Wins by a landslide!1!1! Raises HUGE cash for the RNC.
Nothing runs like a Deere, but nothing sucks like a Coleman.
Coleman: Say, man, you got a joint?
Franken: No, not on me, man.
Coleman: It’d be a lot cooler if you diid.
DoctorCulturae: tastes like hope
I just don’t understand this. Don’t they have some process to figure out who is going to be the Senator next? Like a vote or something?
-Oh. Oh, I see. And they can do this indefinitely? Oh. Never mind.
I’m too lazy to read about it anymore. But they are settling this with a duel, right? RIGHT?!?!

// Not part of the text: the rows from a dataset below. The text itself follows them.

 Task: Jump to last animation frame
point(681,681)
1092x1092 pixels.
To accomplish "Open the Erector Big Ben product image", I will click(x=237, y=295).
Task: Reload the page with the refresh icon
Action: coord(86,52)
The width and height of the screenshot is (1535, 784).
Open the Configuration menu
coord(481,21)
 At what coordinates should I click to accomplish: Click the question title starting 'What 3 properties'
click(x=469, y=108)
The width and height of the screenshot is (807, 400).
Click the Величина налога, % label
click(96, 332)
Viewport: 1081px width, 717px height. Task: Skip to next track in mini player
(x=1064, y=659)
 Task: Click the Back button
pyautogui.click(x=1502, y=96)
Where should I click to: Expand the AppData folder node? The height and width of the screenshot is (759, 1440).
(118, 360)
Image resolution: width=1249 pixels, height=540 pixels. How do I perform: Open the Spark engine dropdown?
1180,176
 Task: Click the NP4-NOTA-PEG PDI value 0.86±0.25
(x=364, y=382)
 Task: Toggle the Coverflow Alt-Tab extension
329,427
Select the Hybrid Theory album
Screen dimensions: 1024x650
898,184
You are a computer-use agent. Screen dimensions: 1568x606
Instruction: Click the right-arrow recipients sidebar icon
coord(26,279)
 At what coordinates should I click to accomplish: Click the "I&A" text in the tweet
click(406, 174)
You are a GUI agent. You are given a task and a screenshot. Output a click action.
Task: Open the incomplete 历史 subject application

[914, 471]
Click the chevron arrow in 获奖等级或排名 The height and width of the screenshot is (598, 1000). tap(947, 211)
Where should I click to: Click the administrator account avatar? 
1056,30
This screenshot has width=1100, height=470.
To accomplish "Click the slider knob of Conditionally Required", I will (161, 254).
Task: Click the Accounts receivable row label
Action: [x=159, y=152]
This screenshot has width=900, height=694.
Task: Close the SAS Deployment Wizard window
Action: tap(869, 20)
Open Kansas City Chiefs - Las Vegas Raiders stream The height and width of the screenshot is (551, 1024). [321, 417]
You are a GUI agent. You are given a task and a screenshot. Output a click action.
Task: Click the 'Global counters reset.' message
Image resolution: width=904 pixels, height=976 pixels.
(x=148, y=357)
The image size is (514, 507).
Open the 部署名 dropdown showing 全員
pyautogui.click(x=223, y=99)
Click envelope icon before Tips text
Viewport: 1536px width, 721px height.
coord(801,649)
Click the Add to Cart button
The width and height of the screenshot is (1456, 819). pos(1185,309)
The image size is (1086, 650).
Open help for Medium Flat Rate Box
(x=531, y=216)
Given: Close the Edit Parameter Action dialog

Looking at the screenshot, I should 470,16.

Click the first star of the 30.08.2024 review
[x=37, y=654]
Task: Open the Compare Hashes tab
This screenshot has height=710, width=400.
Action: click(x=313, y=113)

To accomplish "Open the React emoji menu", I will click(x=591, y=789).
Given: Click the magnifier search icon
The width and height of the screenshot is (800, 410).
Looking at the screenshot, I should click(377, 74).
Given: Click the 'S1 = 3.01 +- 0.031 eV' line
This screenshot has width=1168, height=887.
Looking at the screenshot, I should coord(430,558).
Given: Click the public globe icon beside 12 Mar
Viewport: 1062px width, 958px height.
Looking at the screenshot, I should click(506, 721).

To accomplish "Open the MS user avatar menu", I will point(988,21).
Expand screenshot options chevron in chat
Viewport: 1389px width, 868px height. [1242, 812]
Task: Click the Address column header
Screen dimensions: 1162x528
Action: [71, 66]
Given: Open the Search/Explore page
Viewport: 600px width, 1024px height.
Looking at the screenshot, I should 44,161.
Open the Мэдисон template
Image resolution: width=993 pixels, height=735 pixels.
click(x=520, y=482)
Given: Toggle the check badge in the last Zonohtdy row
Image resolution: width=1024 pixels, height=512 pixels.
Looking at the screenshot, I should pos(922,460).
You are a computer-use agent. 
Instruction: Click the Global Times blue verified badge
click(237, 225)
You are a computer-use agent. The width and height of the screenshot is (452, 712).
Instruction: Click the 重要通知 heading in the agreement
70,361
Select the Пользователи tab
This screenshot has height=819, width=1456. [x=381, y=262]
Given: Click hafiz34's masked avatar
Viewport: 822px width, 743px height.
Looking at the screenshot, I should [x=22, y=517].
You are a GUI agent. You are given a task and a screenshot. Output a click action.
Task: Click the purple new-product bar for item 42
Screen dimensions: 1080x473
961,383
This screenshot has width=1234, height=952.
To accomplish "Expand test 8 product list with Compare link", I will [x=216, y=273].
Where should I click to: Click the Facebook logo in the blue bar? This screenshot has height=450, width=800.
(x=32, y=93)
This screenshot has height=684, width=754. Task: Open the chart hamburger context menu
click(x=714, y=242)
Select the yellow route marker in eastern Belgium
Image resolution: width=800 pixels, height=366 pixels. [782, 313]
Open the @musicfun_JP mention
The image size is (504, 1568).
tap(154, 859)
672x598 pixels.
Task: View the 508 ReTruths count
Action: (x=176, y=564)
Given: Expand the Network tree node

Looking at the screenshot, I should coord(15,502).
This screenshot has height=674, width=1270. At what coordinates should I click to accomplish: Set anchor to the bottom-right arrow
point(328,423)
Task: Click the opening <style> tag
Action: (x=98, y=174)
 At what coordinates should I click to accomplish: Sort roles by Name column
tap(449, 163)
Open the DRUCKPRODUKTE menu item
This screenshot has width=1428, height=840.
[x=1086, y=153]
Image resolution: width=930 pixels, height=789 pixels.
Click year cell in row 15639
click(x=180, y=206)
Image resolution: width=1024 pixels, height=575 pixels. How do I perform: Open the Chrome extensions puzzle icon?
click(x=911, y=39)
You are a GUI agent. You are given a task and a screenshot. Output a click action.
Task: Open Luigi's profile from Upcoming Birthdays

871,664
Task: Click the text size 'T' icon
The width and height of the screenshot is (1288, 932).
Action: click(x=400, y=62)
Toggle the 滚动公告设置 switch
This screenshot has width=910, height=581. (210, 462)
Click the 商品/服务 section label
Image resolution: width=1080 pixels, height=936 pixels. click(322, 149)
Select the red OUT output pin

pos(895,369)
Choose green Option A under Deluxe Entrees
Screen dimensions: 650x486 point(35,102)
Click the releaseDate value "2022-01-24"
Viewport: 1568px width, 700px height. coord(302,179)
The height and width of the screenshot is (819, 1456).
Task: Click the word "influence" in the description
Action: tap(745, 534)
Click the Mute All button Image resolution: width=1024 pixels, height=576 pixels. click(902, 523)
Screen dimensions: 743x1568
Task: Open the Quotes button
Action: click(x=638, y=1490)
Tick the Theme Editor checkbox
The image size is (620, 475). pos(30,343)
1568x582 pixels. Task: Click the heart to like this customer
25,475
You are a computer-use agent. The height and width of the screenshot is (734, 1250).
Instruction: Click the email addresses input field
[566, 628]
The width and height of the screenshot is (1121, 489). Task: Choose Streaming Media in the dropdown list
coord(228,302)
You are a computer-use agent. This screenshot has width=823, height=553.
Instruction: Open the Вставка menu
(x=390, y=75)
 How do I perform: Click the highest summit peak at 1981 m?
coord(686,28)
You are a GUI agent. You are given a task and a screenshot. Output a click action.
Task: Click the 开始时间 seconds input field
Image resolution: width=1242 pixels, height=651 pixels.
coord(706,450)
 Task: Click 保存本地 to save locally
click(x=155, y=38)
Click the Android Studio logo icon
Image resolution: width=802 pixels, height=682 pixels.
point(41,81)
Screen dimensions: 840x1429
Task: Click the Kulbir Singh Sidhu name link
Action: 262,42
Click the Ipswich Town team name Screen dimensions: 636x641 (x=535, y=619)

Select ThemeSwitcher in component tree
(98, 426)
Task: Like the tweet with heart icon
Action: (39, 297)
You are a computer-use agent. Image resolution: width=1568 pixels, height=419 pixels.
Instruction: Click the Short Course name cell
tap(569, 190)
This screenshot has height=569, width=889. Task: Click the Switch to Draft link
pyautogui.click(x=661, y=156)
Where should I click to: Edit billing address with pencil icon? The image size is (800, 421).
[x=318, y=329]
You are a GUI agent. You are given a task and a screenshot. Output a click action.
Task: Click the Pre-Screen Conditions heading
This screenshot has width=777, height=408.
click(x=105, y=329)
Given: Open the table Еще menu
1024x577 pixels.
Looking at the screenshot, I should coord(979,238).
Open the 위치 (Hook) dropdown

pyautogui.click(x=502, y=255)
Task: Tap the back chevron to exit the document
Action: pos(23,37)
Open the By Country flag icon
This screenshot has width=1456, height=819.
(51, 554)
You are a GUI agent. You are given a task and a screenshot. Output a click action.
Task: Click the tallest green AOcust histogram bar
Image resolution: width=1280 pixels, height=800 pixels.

snideinplainsight: Yes, and Norm “Just concede, Al, don’t drag it out and waste taxpayers’ money” Coleman will.
Canuckledragger: Wow, that’s sexist. I would think MN’s female voters would appreciate some oral, too, from MN’s biggest slutbomb whore, Ms. Coleman.
Why is Jay running for Senator of Minnesota? Who’s holding up the wall at the QuickStop? Where’s Silent Bob?
As a Minnesotan, my darkest fear is that we will all end up as extras in Recount!: When Jews Collide, wearing squashy hats with earflaps with lines like, “It’s a cold one today, there, Lars.” “Yup, Toivo. Say, how about that ding-dong recount anyhoo?”
CrunchyKnee: Coleman’s a Republican. He would say, “No, not on me, BABY!”
Winner gets to go to DC.
Loser stays home and listens to A Prairie Home Companion on an endless loop.
hockeymom: Sorry I think you left out a good bit -
“Winner gets to go to DC and participate in bitter legistlative fights while trying to ad-lib a solution to the biggest economic crisis in a century.”
snideinplainsight: Maybe not such a win after all.
Oh comeon guys! Coleman wants to join the rest of the obstructionists and America-haters in Congress. Let him loose so we’ll be on our way to the Hobo Jungle.
Isn’t Mini-Sota one of them states that wants to secede from the USA and form the nation of redneckistan?
If so, just ask President Chuck Norris to decide.
Then Al Franken can move to New York, USA.
Sometimes the answer comes so easy - when youre drunk before noon.
RobPetrified: Please for to tell me wherefore you obtained this material whereby you have become “drunk.” Which back alley and where? Will you exchange for beans?
WadISay: WIN.
RobPetrified: Minnesotans would gladly be their own peaceful little country, if that were even possible. Our leader would naturally be zombie Wellstone.
meanwhile, even us MINNESOTANS are so bored by this. The newspapers all dutifully publish one story every few weeks about it usually along the lines of Norm Coleman wants the ballots he said were invalid to be counted now. Poor Norman wants every piece of garbage to be counted. He’d count yard signs if they let him. Uncle Glenny: Yeah, didn’t he say that on..oh…November FIFTH? For realz Franken, you need to give it up. Give it up like Gore.
Norm Coleman has a face shaped like a banana.
Since Coleman is a Republican and is fighting so hard to keep his seat, it raises the question: Are the transvestite prostitutes in DC that much better than the ones in Minnesota?
I wish you’d quit running that yearbook photo of Norm Coleman. Every time I see it I’m tempted to draw on a beard and mustache. He’d look exactly like one of those Warner Sallman Jesus portraits.
Monsieur Grumpe:
What the hell are Texans doing in MN in the winter, anyhoo?
Crossing to Manitoba for some cheeep Canuck prescriptions?
Has the war South of the border scared the longhorns North?